Oscar Wilde once said: "It is only shallow people who do not judge by appearance." On that basis alone, this latest piece from physical theatre specialists DV8 should score highly. It is almost obscenely good-looking as it pokes fun at our obsession with appearance, teasing and seducing us with its own dazzling visual perfection, its display of exquisitely beautiful bodies and quite breathtaking use of illusion, even while it scorns the very notion that we are only what we appear to be - a Prada handbag, an Armani suit, Narcissus swooning at his own reflection in the mirror.

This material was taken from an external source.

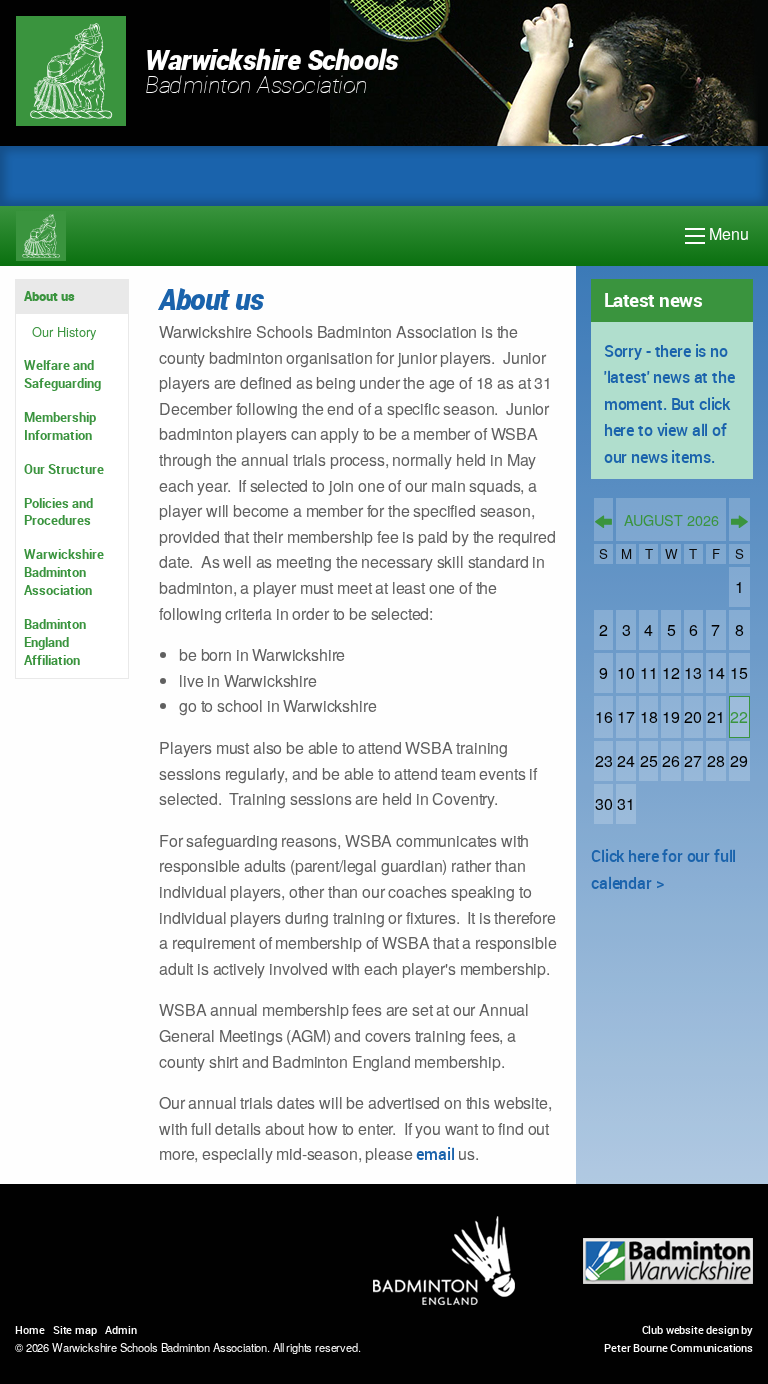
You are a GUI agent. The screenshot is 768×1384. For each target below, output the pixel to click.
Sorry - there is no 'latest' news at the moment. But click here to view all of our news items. (669, 404)
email (433, 1154)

Staged like a series of ultra-modern takes on the old-style teeth-and-tits variety turns from behind a swagged red curtain, Just for Show conjures Blackpool, Las Vegas and Supermarket Sweep as well as the fashion catwalk and the glossiest of pop videos. It is so shiny that it dazzles as the performers preen and strut like peacocks trying to outdo each other, their bodies crying "Look at me! Look at me!" as they tumble and cascade through the air in rippled muscled perfection, as if their bones have turned to silk. It is appallingly seductive; almost impossible to resist.
The languid knowingness can become a little wearing, though, and the show doesn't just drip irony, it is awash with it, particularly in a script that has the perkiness of a piece of witty advertising copy. It makes its point right from the start in the woman who declares her independence even while her limbs are being manipulated like a shop-window mannequin by three men. Some sequences - such as the yoga class - are simply over-extended jokes, and the atmosphere of self-obsession is perhaps carried a little too far in the jokey self-reverential DV8 questionnaire that demands to know whether DV8 shows require better a) costumes; b) T-shirts; c) content.
Yet it is these imperfections amid so much perfection that are part of the appeal of a piece that constantly gives us little glimpses of what happens when the fourth wall is breached, the mask begins to slip and the veneer loses its gloss. It knows that illusion is a way of hiding the empty heart beneath and that we behave like gaudy, glamorous butterflies because deep down we realise we are no more than a handful of dust. A little less high sheen and a little more bitterness and this would be a perfect 10, a reminder that without our illusions about ourselves, life would be unbearable and that because of them our lives are absolute lies, told beautifully.